Extend the passage on the ZSL awards, picking up after its final sentence.

(Passage)

Nicks’s fisheries micronutrient studies have transformed international food security debates, embedding fisheries into nutrition and development policy frameworks. Nick has been invited to speak at the highest levels of global policy, and his ability to bridge rigorous science with conservation practice and global policy advocacy distinguish him as a leader in marine conservation.
ZSL Stamford Raffles Award
The ZSL Stamford Raffles Award is presented to an amateur zoologist in recognition of work which is outside the scope of their professional activities. This year we are delighted to present the award to Joanne Gilbert, WildChiswick. Joanne is an inspiring community conservationist whose dedication and leadership has made an enormous contribution to wildlife in Chiswick. In 2006, after a successful career in marketing, Joanne followed her interest in wildlife and volunteered at Paignton Zoo and local rescue centres. In 2021 Joanne co-founded WildChiswick, a community-led, not-for-profit organisation that now has over 350 members. Joanne has built impactful collaborations with many organisations including ZSL, the Peoples Trust for Endangered Species, and the Mammal Society. Her work with London HogWatch, where she coordinates camera-trap surveys and champions hedgehog highways, has greatly improved our understanding of hedgehog distribution in the area. Joanne also leads swift monitoring and the installation of nest-boxes across Chiswick.

(End Passage)
(Given information)

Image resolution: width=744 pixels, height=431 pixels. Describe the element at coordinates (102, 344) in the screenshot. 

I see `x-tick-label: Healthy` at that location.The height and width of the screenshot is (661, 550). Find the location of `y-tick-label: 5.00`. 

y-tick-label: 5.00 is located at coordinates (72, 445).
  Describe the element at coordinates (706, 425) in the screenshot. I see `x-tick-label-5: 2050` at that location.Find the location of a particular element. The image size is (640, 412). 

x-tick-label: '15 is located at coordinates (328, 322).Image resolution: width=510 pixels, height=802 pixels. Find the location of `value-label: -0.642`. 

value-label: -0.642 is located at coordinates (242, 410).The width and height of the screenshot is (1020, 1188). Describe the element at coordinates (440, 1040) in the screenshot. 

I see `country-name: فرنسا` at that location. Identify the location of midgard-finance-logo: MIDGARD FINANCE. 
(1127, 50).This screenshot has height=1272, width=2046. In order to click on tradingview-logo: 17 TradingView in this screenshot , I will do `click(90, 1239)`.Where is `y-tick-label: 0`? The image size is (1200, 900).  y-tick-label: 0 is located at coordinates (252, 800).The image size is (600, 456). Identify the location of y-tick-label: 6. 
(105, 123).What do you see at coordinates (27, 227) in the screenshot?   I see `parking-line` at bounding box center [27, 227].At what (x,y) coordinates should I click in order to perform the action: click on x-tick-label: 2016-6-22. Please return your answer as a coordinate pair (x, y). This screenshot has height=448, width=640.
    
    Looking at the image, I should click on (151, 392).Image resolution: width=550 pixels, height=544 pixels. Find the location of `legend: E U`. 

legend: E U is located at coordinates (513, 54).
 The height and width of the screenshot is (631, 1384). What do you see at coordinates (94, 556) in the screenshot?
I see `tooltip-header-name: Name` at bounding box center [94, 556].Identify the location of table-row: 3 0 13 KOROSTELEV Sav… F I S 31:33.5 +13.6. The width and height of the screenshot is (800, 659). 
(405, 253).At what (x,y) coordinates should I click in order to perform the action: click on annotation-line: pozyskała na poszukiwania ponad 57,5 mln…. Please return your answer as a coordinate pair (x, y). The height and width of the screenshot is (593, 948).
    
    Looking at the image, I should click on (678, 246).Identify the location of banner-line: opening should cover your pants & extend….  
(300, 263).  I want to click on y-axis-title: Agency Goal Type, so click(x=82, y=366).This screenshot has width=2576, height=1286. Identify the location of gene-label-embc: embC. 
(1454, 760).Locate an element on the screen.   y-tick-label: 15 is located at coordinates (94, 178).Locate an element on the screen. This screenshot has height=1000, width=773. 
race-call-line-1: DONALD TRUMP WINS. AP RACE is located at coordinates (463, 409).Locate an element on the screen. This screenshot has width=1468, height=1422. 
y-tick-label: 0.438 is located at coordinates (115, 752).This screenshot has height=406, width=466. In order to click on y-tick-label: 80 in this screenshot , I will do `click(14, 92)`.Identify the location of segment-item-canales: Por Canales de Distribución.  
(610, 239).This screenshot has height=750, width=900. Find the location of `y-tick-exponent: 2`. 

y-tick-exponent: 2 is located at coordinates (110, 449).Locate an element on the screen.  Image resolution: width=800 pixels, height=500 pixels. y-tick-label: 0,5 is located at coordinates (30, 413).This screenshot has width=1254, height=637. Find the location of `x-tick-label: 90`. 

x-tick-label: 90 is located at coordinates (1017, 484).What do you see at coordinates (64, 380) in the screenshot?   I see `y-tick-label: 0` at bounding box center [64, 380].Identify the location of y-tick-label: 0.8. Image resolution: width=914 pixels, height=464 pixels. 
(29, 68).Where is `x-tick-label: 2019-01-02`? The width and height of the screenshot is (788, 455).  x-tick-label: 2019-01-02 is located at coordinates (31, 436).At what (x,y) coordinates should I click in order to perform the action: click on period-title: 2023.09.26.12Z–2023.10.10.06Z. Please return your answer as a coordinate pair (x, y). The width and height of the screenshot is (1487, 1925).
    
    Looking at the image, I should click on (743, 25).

(End Given information)

◆ Task result ◆
Joanne promotes conservation education, and has written a children’s book on hedgehogs. Joanne describes herself as “an amateur who learns by doing”, showing how much can be achieved through passion and community engagement. Her dedication to making a difference for wildlife is an inspiration to us all.
ZSL Clarivate Award for Communicating Zoology
The Clarivate Award for Communicating Zoology is awarded for a communication of a zoological nature that has an outstanding impact on a general audience. We are delighted to present this year’s award to Hugh Warwick, for his book The Cull of the Wild. Hugh is an ecologist, author and storyteller, whose work confronts one of the most challenging and emotionally charged questions in conservation: is it ever right to kill one species to save another? In Cull of the Wild, Hugh brings together science, ethics, history and humour to explore the difficult topic of culling, invasive species management and the choices we make about which animals live, and which do not. As a conservationist who abhors harming animals, yet understands the ecological consequences of inaction, Hugh uses vivid case studies, from red and grey squirrels in Anglesey to cane toads in Australia, to explore the global movement of species and the ecological consequences that follow.
Hugh engages with scientists, policymakers, animal advocates and communities on all sides of the debate, listening carefully and inviting us as readers to do the same. With warmth, wit and a deep sense of fairness, Hugh challenges us to examine our own biases and acknowledge our own species preferences. Hugh’s message is ultimately hopeful – making the case that ethical conservation begins not with conflict but with compassion and honest dialogue, in place of division.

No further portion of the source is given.